Anwalt Masing vertrat außerdem die Einschätzung, es sei »gutachterlich nicht zu bewältigen, das Absturzrisiko aus einer Höhe von 2,4 Kilometern zu ermitteln«. Diese Höhe sollen die Flugzeuge nach ihrem Start auf dem neuen Flughafen dort erreicht haben. Die Aufgabe, das Absturzrisiko zu ermitteln, kommt nun auf die Richter des Oberverwaltungsgerichts zu. Für deren neue Verhandlung haben die Leipziger Bundesrichter enge Vorgaben gemacht.
»Das Bundesverwaltungsgericht hat die beiden Urteile nicht bestätigt, weil das Oberverwaltungsgericht nicht geprüft hat, ob die Festlegung der Wannsee-Routen im Ergebnis vertretbar ist«, führte Richter Rubel aus. »Diese Prüfung muss es nachholen und selbst klären, ob die Kläger ohne rechtfertigenden Grund mit einer rechtlich relevanten Erhöhung des Störfallrisikos belastet werden.« Die Berliner Richter hatten diese Aufgabe noch beim Bundesaufsichtsamt angesiedelt gesehen.

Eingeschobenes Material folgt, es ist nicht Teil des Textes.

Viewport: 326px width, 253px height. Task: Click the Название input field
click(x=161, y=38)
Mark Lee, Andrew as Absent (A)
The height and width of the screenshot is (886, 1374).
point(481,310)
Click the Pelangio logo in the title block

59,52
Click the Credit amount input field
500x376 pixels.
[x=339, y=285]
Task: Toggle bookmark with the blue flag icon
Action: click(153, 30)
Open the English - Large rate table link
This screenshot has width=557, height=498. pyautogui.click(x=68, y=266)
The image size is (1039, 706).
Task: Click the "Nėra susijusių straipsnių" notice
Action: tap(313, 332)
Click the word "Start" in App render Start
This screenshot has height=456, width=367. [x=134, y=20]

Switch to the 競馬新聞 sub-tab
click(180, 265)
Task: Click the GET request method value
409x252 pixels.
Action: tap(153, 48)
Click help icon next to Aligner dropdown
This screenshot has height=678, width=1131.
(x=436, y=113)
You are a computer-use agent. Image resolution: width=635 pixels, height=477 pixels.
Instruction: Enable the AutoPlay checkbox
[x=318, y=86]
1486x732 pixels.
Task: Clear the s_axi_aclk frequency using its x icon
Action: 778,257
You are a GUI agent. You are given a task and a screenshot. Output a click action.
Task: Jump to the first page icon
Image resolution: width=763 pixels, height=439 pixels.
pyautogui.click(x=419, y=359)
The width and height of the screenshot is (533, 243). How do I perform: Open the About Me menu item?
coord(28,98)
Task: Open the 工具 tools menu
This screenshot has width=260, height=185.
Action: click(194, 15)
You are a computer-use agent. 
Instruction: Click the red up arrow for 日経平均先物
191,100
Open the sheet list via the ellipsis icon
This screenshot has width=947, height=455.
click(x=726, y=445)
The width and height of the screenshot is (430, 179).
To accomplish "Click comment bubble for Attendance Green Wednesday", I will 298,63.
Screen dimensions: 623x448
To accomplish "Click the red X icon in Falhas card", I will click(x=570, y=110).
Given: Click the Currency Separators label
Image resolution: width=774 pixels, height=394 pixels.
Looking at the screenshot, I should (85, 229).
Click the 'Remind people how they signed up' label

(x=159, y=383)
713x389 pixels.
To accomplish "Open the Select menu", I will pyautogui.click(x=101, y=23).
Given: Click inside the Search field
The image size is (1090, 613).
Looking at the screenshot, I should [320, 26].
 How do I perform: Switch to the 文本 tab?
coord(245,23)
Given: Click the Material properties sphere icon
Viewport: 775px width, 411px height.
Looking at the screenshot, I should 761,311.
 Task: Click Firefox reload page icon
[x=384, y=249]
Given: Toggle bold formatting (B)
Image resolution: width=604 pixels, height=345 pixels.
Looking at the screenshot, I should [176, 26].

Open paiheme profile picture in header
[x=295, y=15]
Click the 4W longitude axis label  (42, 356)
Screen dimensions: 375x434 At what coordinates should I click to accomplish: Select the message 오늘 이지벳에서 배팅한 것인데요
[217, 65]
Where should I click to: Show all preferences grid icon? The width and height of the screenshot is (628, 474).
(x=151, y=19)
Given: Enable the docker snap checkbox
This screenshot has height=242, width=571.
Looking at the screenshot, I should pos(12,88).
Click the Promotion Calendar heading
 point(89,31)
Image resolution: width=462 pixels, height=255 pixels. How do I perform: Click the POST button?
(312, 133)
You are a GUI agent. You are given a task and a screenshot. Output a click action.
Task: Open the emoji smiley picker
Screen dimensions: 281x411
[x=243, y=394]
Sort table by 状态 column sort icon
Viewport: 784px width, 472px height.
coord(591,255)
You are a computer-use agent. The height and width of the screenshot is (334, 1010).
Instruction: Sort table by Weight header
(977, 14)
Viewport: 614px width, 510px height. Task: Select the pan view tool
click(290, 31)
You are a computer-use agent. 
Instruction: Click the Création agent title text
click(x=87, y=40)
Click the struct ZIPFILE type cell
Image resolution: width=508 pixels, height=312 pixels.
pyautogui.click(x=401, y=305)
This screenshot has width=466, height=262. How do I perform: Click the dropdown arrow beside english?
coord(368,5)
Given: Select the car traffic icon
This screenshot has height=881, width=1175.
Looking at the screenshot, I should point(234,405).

»Führen die Wannsee-Routen nicht zu einer rechtlich relevanten Risikoerhöhung oder gibt es für eine rechtlich relevante Risikoerhöhung einen ausreichenden sachlichen Grund, ist das Abwägungsergebnis nicht zu beanstanden«, ergänzte Richter Rüdiger Rubel. Ein solcher »ausreichender sachlicher Grund« könnte eben darin liegen, dass »sich keine andere Route als eindeutig vorzugswürdig erweist«.